“Hey Charlie, hold up!”
I pause on my way back to the waiting room and look over. There is my neurologist down the hallway, waving me down. I loiter and watch as she juggles several files in her hands, putting down this, picking up that.
“I’m ready for you” she says as she walks towards me. It isn’t until hours later that I appreciate the deliberate care necessary to call me Charlie, when the last time we met I was still Kim. That thoughtfulness is indicative of the care I receive at this hospital.
As she passes me at a brisk pace, I follow and quickly catch up with her. As we walk along there is time to chat, to say hello, for small talk, but I’m tired from my drive. I prod my brain, but nothing comes to me. I say nothing. She says nothing. Soon enough, we arrive at the appropriate exam room and sit in our respective places.
After we’re both settled, she asks me “So, how have you been doing?”
I knew she’d ask that. How else would she start our meeting? I planned ahead and made notes about what I would say, loosely. With a briefly-lived sense of triumph, I whip out my mini notebook and look at what I have written down.

__TASKS TO PERFORM__.
a) In the account of the hospital visit, what name did the narrator go by the last time they met the neurologist?
b) Summarize the hospital visit account in two sentences.
c) Reproduce word for word everything in the hospital visit account from "After we’re both" down to "have written down.".

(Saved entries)
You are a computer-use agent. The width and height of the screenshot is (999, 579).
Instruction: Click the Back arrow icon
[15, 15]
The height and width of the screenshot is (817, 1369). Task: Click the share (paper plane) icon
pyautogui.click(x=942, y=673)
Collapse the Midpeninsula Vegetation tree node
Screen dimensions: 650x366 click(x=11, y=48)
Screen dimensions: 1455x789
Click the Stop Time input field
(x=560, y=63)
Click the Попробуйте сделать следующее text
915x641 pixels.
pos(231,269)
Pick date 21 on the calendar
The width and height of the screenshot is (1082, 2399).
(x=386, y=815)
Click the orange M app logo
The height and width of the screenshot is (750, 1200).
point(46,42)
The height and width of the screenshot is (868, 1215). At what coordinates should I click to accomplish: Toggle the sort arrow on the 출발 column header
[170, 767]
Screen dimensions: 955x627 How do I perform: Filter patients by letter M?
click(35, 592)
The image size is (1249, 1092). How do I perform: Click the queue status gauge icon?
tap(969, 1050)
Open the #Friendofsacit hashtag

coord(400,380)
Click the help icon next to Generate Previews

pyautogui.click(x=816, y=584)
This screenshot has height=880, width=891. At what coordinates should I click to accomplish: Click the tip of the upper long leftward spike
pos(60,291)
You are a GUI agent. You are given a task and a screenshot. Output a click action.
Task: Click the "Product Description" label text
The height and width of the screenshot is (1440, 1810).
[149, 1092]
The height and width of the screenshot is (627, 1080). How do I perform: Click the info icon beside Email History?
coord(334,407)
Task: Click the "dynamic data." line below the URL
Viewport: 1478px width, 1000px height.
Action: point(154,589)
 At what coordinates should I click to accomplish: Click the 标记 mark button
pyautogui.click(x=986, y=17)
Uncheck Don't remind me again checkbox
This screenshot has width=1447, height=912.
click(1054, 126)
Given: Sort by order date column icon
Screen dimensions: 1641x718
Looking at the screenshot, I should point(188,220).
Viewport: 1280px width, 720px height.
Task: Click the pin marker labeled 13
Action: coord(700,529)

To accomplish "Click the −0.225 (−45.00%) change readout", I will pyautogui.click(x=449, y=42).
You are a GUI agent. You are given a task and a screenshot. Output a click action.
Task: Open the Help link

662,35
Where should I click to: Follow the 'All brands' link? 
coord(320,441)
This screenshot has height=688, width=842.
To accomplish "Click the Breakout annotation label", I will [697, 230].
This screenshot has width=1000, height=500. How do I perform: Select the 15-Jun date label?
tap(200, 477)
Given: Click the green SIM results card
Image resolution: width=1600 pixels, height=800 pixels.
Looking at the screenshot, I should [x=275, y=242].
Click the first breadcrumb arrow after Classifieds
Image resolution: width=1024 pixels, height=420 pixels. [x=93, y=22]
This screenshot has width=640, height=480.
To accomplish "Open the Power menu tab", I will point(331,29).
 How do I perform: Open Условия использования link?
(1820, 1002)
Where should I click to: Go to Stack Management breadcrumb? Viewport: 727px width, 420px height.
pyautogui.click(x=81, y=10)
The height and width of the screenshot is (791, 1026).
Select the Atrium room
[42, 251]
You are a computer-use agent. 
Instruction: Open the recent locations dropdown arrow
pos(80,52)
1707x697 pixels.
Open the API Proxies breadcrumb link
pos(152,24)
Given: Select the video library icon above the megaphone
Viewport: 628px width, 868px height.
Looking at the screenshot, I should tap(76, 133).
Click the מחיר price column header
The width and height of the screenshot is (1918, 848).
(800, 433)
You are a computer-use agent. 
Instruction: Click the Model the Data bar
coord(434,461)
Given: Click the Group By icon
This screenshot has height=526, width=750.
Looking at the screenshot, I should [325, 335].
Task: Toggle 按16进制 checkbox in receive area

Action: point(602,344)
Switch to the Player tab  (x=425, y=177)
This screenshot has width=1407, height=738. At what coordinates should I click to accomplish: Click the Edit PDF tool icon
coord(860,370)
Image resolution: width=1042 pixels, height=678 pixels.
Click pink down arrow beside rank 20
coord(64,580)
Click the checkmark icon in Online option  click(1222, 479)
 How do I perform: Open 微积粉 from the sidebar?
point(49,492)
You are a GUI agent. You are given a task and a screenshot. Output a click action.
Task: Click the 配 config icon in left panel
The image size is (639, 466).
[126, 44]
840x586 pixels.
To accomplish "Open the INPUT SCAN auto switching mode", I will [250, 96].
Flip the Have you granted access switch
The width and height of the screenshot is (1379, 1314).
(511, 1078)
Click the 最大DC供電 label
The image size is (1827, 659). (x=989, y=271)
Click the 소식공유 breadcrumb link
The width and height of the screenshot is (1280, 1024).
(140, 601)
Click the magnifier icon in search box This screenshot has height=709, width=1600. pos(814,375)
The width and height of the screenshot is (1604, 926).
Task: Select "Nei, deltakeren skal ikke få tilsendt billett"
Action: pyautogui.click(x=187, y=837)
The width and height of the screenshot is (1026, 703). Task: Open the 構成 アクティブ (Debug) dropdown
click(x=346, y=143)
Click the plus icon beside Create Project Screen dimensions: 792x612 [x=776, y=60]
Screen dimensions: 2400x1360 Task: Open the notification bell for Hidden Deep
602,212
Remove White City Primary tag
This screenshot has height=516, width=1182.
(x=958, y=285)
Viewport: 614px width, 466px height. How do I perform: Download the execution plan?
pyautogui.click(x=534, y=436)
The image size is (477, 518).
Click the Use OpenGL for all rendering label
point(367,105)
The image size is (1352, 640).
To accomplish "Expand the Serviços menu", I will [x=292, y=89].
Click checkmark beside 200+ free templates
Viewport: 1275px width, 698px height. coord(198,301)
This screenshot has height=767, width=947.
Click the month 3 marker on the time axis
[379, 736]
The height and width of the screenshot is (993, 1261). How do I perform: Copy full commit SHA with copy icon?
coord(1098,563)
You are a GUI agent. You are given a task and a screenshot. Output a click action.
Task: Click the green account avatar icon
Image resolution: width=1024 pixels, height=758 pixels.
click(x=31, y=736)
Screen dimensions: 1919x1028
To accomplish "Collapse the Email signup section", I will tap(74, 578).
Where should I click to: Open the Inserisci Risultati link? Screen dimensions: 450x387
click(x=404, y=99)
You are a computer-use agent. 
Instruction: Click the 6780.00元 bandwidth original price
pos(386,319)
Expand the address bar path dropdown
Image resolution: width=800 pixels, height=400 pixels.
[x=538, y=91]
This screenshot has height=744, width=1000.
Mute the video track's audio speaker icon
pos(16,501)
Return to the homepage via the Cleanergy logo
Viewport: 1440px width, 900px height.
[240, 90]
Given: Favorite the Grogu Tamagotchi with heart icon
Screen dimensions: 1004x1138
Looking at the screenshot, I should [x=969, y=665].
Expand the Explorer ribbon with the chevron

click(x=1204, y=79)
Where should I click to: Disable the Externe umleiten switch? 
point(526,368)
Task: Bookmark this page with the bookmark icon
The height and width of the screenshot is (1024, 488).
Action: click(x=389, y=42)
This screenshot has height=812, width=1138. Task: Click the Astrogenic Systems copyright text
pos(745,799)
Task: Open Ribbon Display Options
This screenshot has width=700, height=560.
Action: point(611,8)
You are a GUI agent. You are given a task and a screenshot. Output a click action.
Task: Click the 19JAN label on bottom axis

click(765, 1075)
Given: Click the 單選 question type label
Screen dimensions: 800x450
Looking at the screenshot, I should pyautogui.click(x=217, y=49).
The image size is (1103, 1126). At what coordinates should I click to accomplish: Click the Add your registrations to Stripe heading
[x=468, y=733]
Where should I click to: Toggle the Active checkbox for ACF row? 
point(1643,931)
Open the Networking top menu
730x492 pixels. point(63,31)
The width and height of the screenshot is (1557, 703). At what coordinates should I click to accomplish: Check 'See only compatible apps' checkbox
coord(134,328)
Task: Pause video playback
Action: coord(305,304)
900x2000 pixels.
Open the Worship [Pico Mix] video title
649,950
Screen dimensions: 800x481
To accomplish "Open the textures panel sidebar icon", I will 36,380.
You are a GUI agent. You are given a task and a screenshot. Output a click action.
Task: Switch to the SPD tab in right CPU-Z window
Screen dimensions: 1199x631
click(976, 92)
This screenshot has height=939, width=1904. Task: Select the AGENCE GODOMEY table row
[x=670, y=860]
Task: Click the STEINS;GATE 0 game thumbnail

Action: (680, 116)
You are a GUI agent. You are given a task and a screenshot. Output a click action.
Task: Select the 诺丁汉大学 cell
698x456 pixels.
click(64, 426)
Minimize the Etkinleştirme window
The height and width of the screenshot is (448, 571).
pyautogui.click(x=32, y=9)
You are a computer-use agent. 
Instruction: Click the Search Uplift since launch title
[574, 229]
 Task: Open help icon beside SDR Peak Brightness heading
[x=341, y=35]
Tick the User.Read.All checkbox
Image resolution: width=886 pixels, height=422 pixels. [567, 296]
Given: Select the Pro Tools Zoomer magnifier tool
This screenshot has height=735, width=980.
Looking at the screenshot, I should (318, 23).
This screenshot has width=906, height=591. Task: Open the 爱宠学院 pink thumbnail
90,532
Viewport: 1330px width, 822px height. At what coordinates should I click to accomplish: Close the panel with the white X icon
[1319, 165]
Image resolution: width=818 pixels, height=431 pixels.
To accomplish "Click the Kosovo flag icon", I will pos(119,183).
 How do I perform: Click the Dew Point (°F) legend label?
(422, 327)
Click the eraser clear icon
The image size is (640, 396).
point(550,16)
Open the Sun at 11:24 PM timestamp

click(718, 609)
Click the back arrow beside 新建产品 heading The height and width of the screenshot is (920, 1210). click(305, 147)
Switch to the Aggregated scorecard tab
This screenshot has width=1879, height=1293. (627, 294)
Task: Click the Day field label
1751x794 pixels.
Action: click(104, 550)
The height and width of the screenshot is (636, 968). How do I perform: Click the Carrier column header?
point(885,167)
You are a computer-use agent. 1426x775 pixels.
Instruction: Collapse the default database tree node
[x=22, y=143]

__SOLUTIONS TO THE PROBLEMS__.
a) Kim

b) A neurologist calls out to Charlie in a hospital hallway, using that name even though Charlie was still Kim at their last meeting, a thoughtfulness Charlie calls typical of the care at this hospital. After a silent walk to the exam room, the neurologist asks how Charlie has been doing, and Charlie pulls out a mini notebook of notes written for that question.

c)
After we’re both settled, she asks me “So, how have you been doing?”
I knew she’d ask that. How else would she start our meeting? I planned ahead and made notes about what I would say, loosely. With a briefly-lived sense of triumph, I whip out my mini notebook and look at what I have written down.